Der Innensenator verwies auf die Maßnahmen, die Rot-Rot-Grün in dieser Legislaturperiode bereits eingeleitet habe. „Wir haben 6300 neue Schutzwesten angeschafft – vorher mussten sich zwei Polizisten eine Weste teilen“, so Geisel. Zudem sei das Personal massiv aufgestockt worden.

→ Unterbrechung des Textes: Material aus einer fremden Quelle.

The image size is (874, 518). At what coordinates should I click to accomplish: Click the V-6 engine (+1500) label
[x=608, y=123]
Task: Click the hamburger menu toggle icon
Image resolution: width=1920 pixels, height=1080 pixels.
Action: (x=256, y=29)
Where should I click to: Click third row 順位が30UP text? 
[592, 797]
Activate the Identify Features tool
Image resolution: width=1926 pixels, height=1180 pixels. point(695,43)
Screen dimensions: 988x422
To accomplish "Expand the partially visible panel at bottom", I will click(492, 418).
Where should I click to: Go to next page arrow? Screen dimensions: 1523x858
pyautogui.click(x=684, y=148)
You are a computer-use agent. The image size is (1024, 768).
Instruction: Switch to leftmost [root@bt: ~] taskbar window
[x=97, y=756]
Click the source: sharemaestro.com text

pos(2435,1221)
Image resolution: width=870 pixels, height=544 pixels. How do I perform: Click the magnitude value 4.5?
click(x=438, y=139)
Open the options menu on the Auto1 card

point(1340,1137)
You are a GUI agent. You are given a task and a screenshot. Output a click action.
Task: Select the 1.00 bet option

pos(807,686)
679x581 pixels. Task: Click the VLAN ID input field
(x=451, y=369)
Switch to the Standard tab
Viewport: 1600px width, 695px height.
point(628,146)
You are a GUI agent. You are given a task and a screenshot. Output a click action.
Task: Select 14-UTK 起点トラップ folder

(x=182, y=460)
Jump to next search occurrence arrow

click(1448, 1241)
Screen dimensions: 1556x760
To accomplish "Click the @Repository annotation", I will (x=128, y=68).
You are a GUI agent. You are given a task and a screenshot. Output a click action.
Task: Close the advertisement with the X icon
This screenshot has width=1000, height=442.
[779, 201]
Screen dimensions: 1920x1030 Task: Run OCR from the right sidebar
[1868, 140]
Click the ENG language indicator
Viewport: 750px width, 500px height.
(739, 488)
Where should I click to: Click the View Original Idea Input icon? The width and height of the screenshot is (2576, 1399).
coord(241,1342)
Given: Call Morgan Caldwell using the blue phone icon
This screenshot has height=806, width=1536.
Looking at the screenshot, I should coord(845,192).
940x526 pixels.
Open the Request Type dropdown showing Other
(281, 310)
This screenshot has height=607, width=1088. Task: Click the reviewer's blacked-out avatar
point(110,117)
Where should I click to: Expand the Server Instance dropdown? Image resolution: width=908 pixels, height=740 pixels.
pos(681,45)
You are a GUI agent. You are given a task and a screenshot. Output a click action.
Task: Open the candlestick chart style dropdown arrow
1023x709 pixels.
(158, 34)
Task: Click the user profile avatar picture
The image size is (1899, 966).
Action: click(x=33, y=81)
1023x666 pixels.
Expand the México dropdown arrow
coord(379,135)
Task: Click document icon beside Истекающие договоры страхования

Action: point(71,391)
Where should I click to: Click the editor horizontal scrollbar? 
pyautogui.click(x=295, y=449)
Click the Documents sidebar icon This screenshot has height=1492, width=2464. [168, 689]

Insgesamt würden in dieser Legislaturperiode 1700 Polizisten neu eingestellt, zudem habe das Land eine bessere Besoldung beschlossen.

Gewaltbereitschaft in der Gesellschaft soll erforscht werden

Anders als in der öffentlichen Wahrnehmung seien auch die Gewalttaten, die Extremisten an den Rändern der Gesellschaft nicht diejenigen, „die mich besorgt stimmen. Was mich macht besorgt, macht, ist die Gleichgültigkeit in der Mitte der Gesellschaft gegenüber Gewalt. Um die zunehmende Gewaltbereitschaft und Enthemmung in der Gesellschaft zu erforschen, habe seine Behörde eine Studie in Auftrag gegeben.